* _Список заданий_:
1. Продублируйте дословно фрагмент текста воспоминаний от «Это могло произойти» до «существует и поныне.».
2. Перечислите все названия населенных пунктов и стран, упомянутые в тексте воспоминаний.
3. Переведите на английский язык предложение из текста воспоминаний: «То, что произошло с отцом, сегодня профессионально описывают как острый бульбарный паралич, лечения от которого не существует и поныне».

Это могло произойти на день раньше или позже, но в ту же ночь случился очередной паралич дыхательных путей, от которого его не спасли.

То, что произошло с отцом, сегодня профессионально описывают как острый бульбарный паралич, лечения от которого не существует и поныне.

Пишу, сколько себя помню

Шел 1950-й, мы на лето приехали под Брянск, в Сельцо, куда папа был направлен в командировку (очередной вагонно— или паровозостроительный завод, где, по крайней мере, в одном цехе делали танки, – таковы были типичные маршруты папиных командировок и куда шли прорисованные им кальки).

Я все лето что-то писала. Писала слабо разборчиво на кальке (карандашом!) о шпионах, потому что папа показал, как близко проходила граница с Польшей до 1939-го года. Совсем рядом в лесу было много могил со времен недавней тогда войны, так что смесь слышанного и виденного в кино в быстром темпе производила засаженных еще до войны шпионов, возможно, еще и бдительных пионеров.

Вспоминается, как через несколько лет Лев Кассиль в Московском Дворце Пионеров рассказывал о своем первом рассказе. Загордилась было аналогией, что и у него он был про шпионов (правда, иностранных), но смешно было (он умел рассказывать или даже читать отрывки известных и хорошо знакомых своих рассказов так по-новому весело, что мы от смеха падали со стула), как он решил проблему американской фамилии.

* _Данные_:

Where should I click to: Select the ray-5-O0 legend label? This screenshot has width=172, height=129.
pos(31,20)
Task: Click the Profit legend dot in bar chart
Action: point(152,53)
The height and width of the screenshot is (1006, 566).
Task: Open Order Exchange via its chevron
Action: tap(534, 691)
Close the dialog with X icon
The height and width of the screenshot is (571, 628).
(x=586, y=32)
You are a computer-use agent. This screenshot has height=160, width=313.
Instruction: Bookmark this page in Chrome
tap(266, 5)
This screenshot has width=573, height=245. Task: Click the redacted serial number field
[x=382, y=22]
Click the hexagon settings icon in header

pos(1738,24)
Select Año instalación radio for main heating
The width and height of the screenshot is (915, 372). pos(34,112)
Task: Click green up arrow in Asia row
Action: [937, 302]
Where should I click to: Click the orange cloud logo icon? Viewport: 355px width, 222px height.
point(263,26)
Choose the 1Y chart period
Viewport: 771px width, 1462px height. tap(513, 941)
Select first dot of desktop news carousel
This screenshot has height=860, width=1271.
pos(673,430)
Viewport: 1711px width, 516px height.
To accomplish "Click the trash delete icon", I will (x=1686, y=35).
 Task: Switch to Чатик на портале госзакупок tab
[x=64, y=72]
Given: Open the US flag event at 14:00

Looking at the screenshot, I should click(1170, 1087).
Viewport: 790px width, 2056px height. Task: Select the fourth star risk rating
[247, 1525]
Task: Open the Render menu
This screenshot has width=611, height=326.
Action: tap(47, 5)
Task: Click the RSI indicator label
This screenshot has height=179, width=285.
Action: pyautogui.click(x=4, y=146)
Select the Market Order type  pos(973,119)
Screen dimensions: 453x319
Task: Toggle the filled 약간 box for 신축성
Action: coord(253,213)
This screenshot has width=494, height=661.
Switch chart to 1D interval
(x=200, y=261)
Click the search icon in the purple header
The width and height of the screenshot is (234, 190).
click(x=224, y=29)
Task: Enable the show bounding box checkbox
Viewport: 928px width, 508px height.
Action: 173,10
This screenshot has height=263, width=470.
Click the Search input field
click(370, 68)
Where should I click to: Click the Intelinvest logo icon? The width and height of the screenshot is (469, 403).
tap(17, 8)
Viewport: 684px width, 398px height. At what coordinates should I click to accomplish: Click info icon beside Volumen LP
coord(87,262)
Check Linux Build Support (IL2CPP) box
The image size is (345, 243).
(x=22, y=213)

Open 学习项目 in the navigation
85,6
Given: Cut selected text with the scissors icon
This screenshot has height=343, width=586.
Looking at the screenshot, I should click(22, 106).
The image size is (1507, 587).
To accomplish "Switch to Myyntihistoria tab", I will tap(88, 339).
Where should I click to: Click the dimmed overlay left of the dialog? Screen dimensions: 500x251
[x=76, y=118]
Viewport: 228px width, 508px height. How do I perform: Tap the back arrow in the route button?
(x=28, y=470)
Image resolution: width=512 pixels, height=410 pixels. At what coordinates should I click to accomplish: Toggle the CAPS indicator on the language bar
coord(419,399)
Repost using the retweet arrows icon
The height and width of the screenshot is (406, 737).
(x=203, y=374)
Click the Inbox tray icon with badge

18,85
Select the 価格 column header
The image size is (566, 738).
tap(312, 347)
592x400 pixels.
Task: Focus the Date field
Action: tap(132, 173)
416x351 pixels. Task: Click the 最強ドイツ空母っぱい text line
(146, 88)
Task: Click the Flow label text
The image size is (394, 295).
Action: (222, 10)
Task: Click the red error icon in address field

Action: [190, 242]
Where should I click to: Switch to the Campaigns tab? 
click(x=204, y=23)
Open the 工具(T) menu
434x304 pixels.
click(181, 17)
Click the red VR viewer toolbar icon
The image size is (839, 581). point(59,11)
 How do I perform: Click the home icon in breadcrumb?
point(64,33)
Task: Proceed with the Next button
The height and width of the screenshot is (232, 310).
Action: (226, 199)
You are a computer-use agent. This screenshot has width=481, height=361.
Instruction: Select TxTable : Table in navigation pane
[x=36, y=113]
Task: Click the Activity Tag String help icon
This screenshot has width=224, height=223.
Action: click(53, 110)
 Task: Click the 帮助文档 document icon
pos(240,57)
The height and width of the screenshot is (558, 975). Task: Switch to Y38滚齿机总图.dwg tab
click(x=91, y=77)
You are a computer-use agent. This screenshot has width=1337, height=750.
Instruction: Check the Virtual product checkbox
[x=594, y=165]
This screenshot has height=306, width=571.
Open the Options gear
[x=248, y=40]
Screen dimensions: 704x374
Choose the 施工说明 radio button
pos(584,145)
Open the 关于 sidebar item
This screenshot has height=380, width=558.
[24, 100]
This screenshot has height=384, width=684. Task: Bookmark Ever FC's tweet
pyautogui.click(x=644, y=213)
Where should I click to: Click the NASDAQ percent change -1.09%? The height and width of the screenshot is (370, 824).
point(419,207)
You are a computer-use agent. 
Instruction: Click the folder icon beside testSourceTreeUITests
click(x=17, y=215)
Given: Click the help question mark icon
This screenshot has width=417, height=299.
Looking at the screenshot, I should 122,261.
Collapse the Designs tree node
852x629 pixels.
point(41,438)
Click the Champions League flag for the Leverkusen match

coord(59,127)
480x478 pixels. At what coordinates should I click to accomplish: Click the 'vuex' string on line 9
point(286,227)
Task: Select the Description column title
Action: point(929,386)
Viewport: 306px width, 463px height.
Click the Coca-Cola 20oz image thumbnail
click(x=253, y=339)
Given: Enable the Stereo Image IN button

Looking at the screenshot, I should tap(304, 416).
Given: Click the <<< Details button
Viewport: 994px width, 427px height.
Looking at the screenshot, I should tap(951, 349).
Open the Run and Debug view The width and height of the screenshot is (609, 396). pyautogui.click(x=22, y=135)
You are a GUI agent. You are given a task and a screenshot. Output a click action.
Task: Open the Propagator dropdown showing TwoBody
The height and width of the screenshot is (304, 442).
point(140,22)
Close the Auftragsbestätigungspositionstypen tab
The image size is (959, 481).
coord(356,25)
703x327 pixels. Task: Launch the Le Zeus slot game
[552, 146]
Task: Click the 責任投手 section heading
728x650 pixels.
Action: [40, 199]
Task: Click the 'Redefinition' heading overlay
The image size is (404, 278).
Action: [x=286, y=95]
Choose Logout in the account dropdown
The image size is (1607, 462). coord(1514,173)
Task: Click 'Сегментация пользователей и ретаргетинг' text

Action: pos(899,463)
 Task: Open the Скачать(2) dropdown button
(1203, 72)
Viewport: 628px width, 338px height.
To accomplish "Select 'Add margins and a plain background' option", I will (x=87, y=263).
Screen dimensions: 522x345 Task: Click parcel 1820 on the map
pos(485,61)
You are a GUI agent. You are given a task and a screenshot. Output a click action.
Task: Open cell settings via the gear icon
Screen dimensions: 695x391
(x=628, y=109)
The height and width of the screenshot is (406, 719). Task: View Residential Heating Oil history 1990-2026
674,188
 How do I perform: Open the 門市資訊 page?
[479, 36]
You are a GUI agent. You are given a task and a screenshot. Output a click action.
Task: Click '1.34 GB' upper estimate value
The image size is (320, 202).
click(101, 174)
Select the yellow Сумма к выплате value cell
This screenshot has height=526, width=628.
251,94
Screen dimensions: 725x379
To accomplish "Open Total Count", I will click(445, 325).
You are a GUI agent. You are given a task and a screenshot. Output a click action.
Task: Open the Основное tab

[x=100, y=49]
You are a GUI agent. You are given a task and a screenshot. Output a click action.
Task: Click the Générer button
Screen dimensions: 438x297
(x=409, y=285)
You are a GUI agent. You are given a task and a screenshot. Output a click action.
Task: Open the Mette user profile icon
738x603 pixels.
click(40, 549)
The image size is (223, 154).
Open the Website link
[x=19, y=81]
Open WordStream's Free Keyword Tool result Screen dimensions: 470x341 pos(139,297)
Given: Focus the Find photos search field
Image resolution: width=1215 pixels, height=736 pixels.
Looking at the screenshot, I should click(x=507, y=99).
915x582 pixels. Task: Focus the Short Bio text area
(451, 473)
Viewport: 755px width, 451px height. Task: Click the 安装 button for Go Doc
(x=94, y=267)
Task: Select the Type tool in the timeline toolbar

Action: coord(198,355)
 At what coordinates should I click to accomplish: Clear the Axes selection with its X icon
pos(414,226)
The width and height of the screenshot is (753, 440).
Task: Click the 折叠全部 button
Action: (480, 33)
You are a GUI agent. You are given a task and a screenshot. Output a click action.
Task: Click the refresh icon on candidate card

* _Ожидаемые ответы_:
1.
Это могло произойти на день раньше или позже, но в ту же ночь случился очередной паралич дыхательных путей, от которого его не спасли.

То, что произошло с отцом, сегодня профессионально описывают как острый бульбарный паралич, лечения от которого не существует и поныне.

2. Брянск, Сельцо, Польша

3. What happened to my father is now described in professional terms as acute bulbar palsy, for which there is still no cure.